柯遜嫌吵,讓闕南中將南薔帶到自己的麵前,他捏住她的兩頰,盯了半晌,威脅道:“你若不聽話,那這個女人,隻能先······”

“我開槍,我開槍,你······你放過她吧。”

陳焱顫抖著嘴唇,自己這一身朋友寥寥,他不想再讓南薔出事。

閉了一下眼睛,再睜開,他的眼神中隻剩下果決,手臂緩緩抬起,陳焱的槍口瞄準了魏海月。

南薔哭得已經沒有了聲音,她一個勁地搖頭,心裏默默念著,不要,求你了,不要開槍。

可是沒有用。

耳邊的槍響是那樣地清晰,子彈飛出射中了魏海月的胸口。

一槍貫穿的槍法,魏海月的瞳孔兀的一瞬放大,鮮血像溪流一般從傷口湧出,他的嘴唇張了張,似乎想說些什麼,可抵擋不住脫力,一雙眼睛漸漸地閉上。

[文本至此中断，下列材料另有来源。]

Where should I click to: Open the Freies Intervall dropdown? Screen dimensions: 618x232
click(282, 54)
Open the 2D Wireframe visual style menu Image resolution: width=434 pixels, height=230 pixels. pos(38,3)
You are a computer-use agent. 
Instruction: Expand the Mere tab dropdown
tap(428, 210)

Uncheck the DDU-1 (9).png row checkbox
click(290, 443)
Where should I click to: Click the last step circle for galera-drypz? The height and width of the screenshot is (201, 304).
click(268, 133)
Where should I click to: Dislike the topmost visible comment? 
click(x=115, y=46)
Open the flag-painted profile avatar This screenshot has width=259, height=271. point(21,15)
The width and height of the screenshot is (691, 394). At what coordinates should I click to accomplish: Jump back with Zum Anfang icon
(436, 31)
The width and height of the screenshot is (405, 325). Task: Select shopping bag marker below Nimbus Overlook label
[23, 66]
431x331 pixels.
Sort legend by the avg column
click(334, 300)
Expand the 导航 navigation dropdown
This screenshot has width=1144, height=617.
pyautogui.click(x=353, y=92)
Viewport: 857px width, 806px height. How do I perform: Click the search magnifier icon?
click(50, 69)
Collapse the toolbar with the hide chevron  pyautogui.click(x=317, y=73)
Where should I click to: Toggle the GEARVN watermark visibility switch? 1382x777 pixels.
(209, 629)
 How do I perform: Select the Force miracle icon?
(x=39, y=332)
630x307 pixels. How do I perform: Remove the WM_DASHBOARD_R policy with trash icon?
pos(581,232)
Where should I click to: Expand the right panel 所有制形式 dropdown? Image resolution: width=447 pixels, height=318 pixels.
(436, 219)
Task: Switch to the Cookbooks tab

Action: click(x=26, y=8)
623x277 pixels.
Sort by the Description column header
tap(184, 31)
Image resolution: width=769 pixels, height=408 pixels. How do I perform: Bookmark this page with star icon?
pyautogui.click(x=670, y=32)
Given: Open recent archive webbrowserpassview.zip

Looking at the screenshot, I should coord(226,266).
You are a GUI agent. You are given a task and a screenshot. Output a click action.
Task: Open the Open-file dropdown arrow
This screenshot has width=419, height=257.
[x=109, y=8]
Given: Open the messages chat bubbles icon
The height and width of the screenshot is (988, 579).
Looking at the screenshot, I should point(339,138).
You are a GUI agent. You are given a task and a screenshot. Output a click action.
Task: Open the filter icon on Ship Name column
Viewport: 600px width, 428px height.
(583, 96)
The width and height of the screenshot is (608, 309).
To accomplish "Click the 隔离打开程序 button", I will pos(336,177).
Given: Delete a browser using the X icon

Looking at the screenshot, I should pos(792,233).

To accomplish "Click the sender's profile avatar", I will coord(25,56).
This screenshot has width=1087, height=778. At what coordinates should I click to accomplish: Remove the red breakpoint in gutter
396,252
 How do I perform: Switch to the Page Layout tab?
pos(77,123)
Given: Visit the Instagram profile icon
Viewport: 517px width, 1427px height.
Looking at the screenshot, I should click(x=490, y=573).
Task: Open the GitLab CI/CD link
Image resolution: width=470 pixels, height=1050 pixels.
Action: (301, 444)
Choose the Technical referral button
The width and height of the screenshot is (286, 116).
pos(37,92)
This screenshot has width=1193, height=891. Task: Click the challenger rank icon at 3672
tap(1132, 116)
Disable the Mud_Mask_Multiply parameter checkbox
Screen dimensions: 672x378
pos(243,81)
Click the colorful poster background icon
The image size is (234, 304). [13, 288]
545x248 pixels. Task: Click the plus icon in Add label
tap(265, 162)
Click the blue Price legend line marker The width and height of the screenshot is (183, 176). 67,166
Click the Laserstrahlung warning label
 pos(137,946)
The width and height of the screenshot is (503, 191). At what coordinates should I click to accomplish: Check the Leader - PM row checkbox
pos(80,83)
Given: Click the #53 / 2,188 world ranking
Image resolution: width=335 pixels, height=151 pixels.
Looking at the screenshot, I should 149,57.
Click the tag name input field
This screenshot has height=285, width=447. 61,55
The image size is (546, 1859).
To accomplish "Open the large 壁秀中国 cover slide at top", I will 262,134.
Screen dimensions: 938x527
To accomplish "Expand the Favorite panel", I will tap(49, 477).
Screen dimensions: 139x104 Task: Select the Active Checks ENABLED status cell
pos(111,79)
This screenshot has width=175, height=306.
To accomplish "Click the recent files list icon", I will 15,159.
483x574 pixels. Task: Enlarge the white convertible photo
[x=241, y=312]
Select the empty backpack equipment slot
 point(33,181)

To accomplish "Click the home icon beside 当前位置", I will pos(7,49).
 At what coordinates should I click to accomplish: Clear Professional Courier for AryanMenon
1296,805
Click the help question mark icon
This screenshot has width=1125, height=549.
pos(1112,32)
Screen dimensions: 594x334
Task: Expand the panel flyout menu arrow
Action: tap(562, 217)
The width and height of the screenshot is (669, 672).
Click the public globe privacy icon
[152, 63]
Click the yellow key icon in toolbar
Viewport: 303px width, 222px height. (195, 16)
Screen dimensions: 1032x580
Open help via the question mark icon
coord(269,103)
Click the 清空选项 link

“魏海月!不要······”喉嚨裏傳出了的已經不是清晰的哭聲,嗚嗚咽咽,是一個人竭力的絕望。

魏坤站在原地沒動,他捏緊拳頭與闕南中打了個照麵。獨眼的男人輕輕晃了下腦袋,隻能盡力用雙手將南薔撐住,將她悄悄移到輪椅背後。她不能倒下,他們還有很多事情要做呢。